Face à l’opposition de la France, de l’Allemagne, du Royaume-Uni et de la Belgique qui constituent une solide minorité de blocage, le Danemark qui assure la présidence tournante de l’Europe, a renoncé à présenter son texte de compromis (sur la base de la proposition de la Commission européenne datant du mois de juillet 2010) qui avait déjà été rejeté en mars dernier (1). Cette proposition devait permettre de débloquer le processus d’autorisation de mise en culture d’OGM en Europe en laissant aux Etats membres la liberté d’interdire la culture des OGM ayant obtenu le feu vert de Bruxelles sur tout ou partie de leur territoire en invoquant des raisons autres qu’environnementales et sanitaires ou en négociant directement un accord avec les entreprises de biotechnologie.

Pas à l’ordre du jour de la prochaine présidence

Le Danemark a présenté à l’occasion du Conseil environnement un rapport de progrès sur les négociations menées durant ses six mois de présidence qui confirme cet échec : « Malgré le fait que des progrès significatifs ont été accomplis, la présidence conclut qu’un accord politique sur le dossier des OGM n’est pas possible ». « Notre texte était le meilleur compromis imaginable pour convaincre le plus de pays possible.

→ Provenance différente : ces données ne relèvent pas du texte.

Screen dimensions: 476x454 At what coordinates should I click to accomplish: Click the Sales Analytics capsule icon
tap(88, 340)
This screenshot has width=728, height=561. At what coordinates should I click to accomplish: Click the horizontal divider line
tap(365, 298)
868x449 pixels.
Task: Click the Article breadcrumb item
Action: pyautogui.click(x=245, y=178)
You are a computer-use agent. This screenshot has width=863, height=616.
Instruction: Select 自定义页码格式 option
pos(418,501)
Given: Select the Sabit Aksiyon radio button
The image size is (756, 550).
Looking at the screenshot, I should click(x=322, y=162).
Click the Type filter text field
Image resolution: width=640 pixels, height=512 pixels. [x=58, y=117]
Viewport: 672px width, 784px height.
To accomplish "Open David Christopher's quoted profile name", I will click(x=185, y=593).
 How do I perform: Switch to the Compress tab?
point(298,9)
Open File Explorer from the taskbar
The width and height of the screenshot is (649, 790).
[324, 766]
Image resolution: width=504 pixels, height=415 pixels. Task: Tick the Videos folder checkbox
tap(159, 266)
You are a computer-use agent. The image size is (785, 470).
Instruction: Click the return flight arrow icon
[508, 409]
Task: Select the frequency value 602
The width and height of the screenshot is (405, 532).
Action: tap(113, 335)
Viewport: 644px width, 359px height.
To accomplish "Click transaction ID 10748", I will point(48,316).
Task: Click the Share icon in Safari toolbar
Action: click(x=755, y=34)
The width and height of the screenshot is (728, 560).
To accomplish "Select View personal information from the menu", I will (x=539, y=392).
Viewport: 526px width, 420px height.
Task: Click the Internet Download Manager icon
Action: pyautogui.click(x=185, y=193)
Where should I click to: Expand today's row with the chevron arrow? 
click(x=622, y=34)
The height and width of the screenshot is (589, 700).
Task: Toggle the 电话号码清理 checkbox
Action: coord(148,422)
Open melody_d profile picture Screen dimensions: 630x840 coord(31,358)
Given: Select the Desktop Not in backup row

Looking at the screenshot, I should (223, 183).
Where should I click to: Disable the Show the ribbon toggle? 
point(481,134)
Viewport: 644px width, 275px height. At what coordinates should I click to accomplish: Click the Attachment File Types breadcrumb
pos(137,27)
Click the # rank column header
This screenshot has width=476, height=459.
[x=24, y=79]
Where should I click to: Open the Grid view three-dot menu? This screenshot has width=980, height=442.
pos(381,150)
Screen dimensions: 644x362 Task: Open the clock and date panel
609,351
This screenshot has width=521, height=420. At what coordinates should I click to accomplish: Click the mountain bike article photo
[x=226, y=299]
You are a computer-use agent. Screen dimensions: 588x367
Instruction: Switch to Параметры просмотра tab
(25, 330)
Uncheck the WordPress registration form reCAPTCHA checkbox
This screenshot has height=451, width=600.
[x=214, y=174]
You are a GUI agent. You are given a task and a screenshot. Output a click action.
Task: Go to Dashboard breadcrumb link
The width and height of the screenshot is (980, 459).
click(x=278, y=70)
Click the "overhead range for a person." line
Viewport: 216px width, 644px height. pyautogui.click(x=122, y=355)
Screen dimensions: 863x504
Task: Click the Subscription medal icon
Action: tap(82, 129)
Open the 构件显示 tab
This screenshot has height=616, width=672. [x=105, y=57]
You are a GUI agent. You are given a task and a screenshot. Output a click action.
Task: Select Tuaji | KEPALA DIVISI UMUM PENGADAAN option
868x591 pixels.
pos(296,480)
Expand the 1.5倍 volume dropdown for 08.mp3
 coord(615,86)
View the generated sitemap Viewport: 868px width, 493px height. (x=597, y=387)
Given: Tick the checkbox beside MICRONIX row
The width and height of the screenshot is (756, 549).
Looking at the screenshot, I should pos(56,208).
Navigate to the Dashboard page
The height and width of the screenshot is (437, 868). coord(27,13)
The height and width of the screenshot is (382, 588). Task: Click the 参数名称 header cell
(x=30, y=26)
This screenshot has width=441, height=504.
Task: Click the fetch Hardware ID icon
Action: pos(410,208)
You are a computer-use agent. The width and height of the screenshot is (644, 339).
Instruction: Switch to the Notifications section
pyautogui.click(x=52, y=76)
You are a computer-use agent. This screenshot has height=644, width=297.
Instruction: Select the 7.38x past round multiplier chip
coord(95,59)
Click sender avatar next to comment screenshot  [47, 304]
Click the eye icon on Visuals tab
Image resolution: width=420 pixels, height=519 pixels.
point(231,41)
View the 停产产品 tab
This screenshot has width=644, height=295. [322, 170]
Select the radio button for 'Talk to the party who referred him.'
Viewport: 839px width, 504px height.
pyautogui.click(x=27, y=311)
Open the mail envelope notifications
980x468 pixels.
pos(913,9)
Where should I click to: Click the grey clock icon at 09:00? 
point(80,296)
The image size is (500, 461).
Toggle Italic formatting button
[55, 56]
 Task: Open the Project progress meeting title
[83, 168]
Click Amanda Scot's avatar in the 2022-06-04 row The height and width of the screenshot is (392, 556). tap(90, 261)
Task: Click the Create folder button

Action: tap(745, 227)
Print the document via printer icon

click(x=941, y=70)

Ce ne sont pas quelques amendements qui vont permettre de faire bouger les lignes. Les oppositions sont politiques », a souligné Ida Auken. Chypre, qui prendra la présidence de l’UE à partir du 1er juillet, n’a pas prévu de remettre le sujet sur la table des négociations. Deux ans après avoir été proposée par Bruxelles, cette proposition semble sur le point d’être enterrée.